[Items from a dataset]
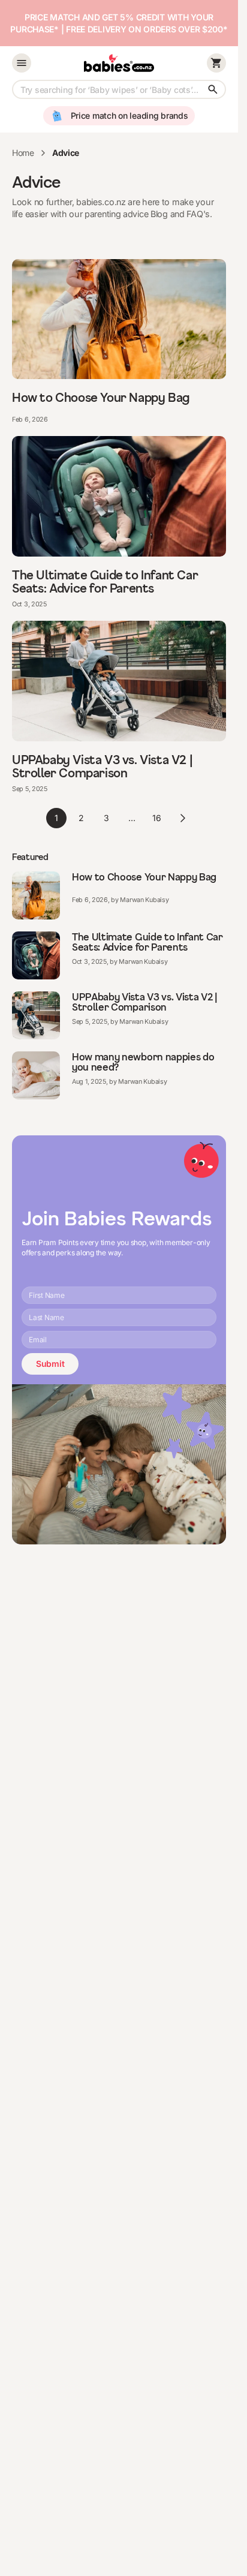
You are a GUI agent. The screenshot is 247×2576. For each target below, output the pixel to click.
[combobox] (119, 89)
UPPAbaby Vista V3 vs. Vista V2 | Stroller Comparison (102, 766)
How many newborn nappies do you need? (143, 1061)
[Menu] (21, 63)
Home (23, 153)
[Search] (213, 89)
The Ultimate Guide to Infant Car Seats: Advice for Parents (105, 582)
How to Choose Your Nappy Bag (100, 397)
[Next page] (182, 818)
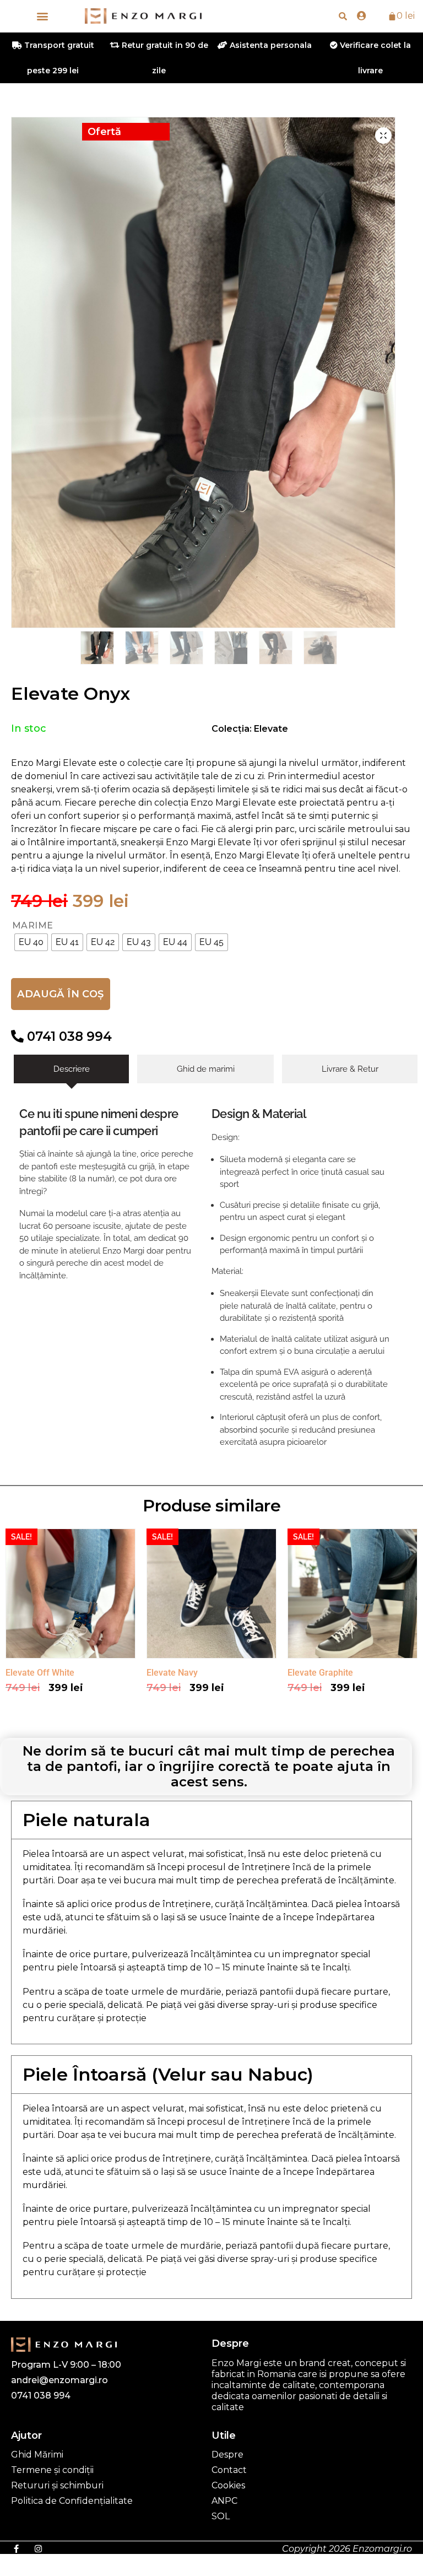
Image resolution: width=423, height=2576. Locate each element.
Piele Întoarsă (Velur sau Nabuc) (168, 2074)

---

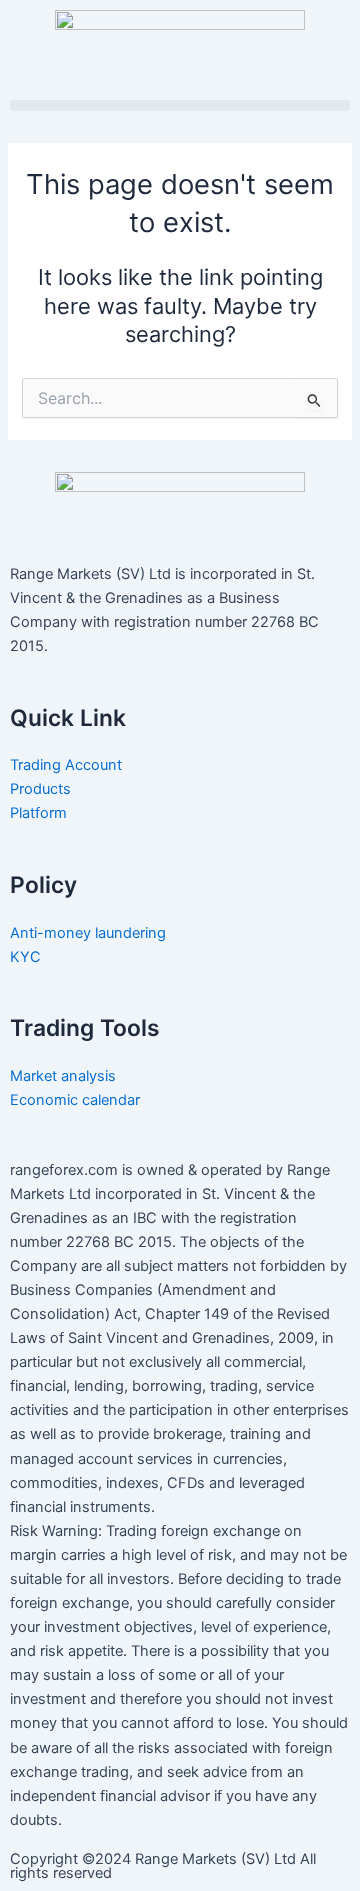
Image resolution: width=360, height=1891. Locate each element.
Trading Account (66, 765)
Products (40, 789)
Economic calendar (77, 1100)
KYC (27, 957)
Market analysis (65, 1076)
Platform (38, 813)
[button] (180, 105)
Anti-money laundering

• Problem details: Write out only the lines that run from the line containing "Image resolution: width=423, height=2576." through the line containing "Piele Întoarsă (Velur sau Nabuc) (168, 2074)", both included, exactly as they appear above.

• Solution to this task:
Image resolution: width=423, height=2576. Locate each element.
Piele Întoarsă (Velur sau Nabuc) (168, 2074)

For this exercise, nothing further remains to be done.